┌────────
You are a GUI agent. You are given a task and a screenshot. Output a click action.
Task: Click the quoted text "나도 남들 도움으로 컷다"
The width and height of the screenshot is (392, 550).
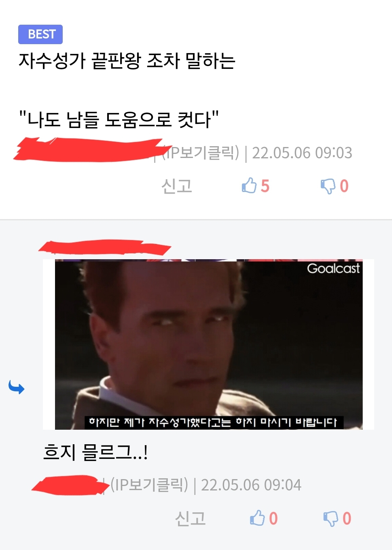click(119, 119)
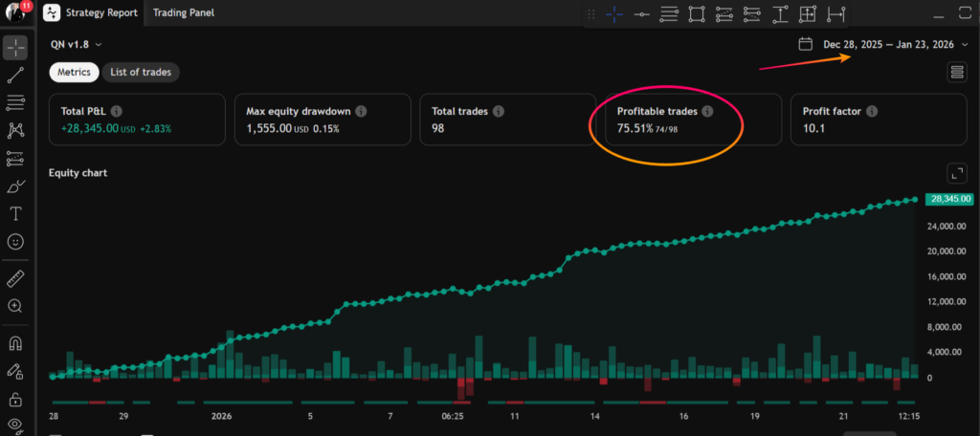This screenshot has height=436, width=980.
Task: Switch to the Trading Panel tab
Action: click(x=184, y=13)
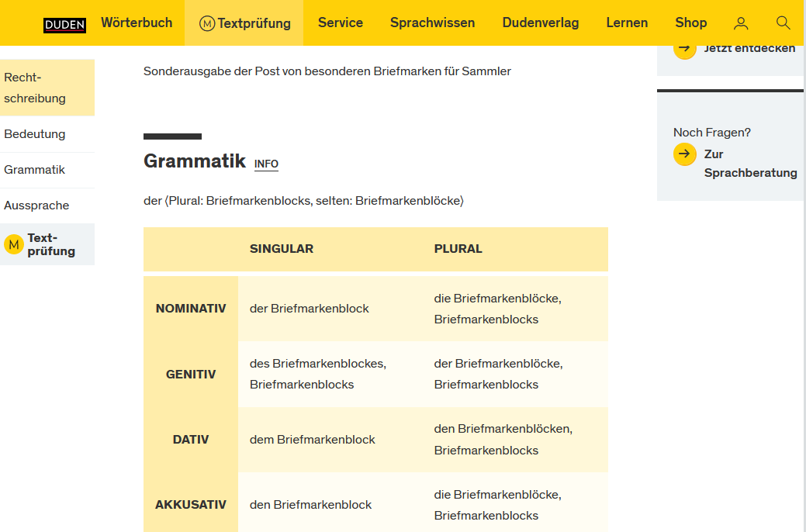Jump to Aussprache section in sidebar
Screen dimensions: 806x532
pyautogui.click(x=36, y=206)
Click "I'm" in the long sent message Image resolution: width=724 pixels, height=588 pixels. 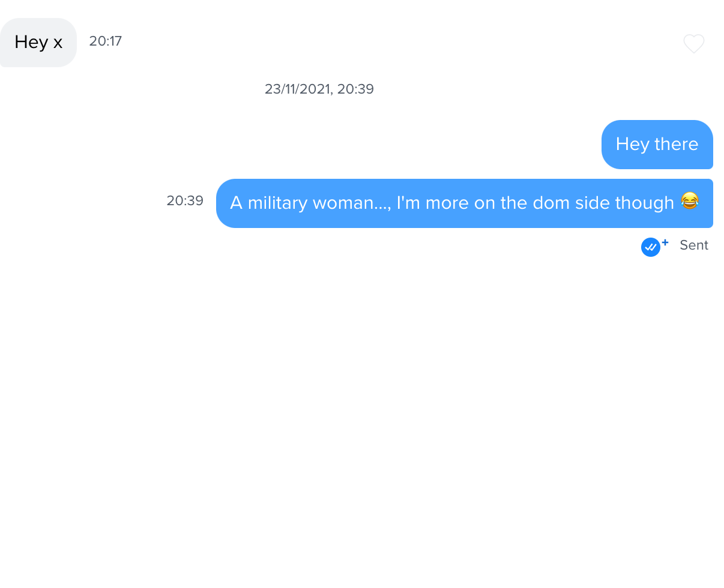(408, 203)
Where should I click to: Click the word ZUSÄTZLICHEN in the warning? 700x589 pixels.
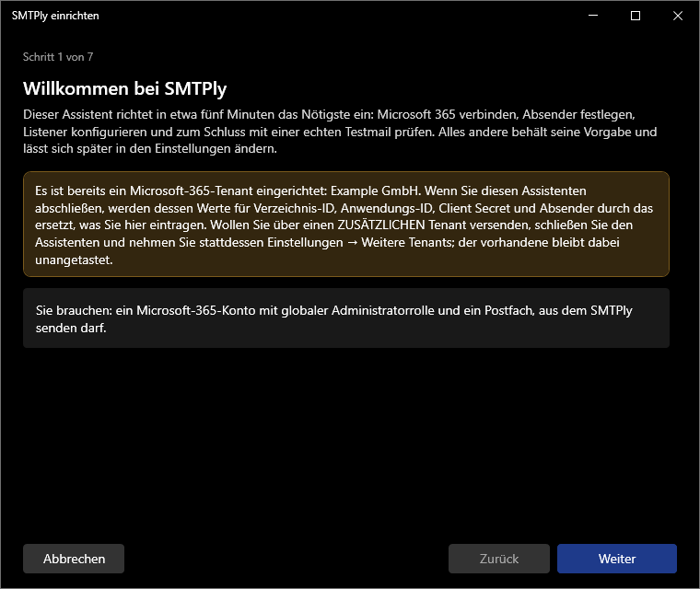[x=381, y=225]
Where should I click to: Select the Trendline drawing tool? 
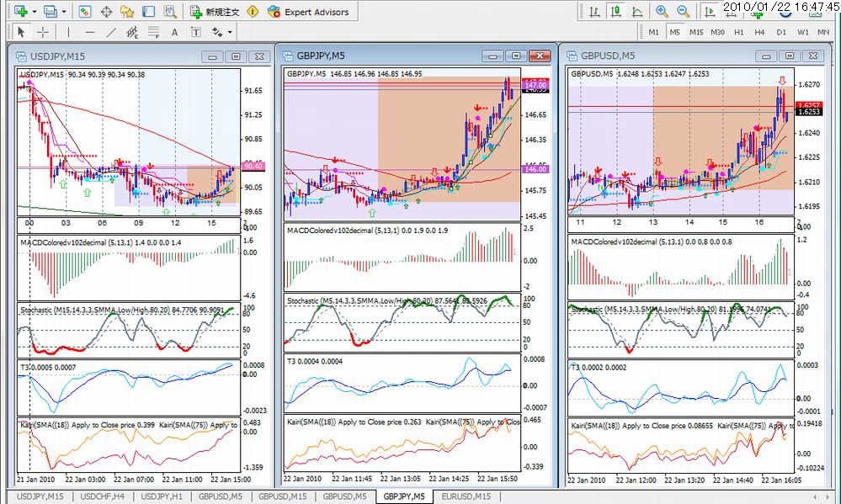[x=111, y=32]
└────────
Set down, word for word, only the lines running from the line with "Where should I click to: Select" through the final line of the entries above, omitting all pictures.

> **Written response**:
Where should I click to: Select the Trendline drawing tool? 
[x=111, y=32]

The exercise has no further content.